| ASSIGNMENT |
Copy out the entries that follow exactly, leaving every picture behind.

* * * *

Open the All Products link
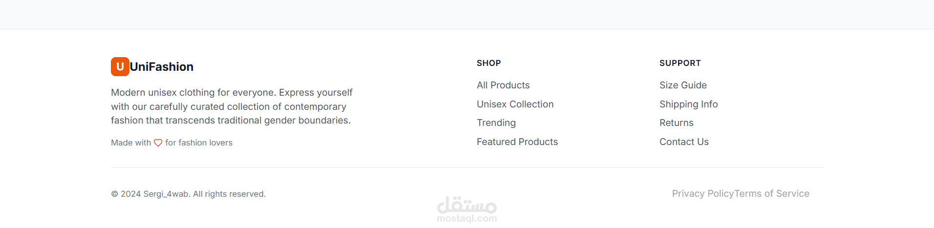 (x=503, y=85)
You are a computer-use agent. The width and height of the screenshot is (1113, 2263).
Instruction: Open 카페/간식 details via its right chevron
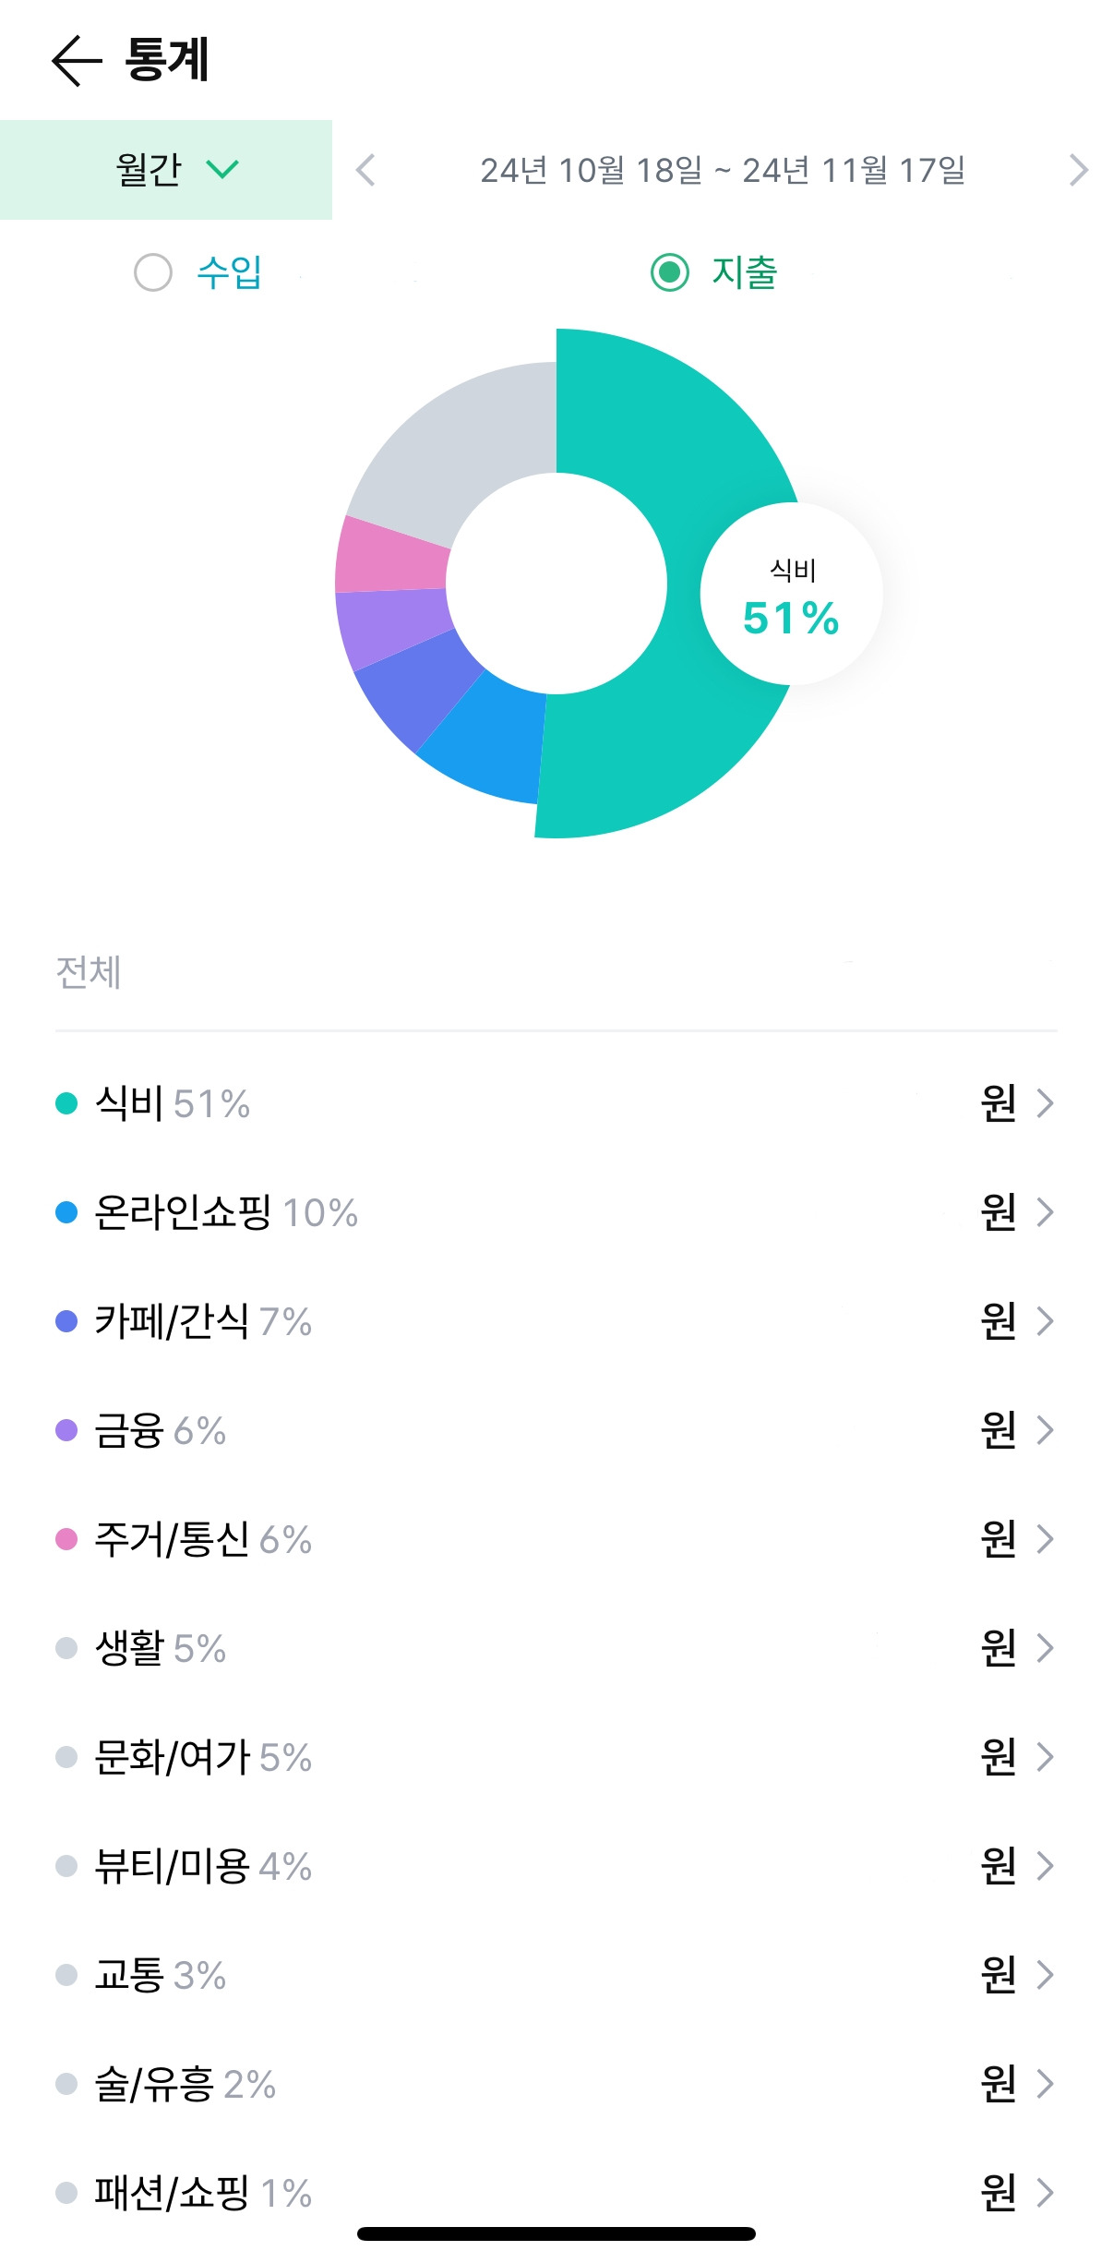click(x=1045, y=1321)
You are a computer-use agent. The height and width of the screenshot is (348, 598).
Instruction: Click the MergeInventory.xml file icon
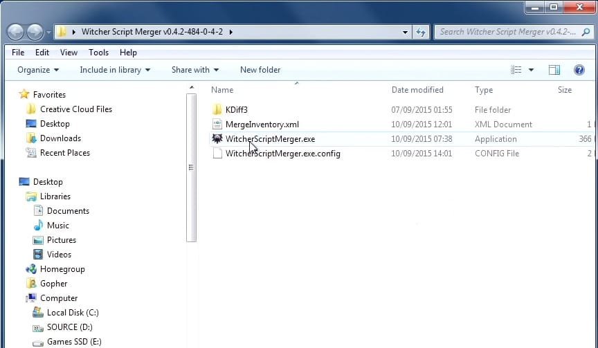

* * * *

| RESULT FOR THIS EXERCISE |
Open the All Products link
 (x=503, y=85)
You are a computer-use agent. The width and height of the screenshot is (1113, 2263).
Instruction: Open 카페/간식 details via its right chevron
click(x=1045, y=1321)
You are a computer-use agent. The height and width of the screenshot is (348, 598).
Instruction: Click the MergeInventory.xml file icon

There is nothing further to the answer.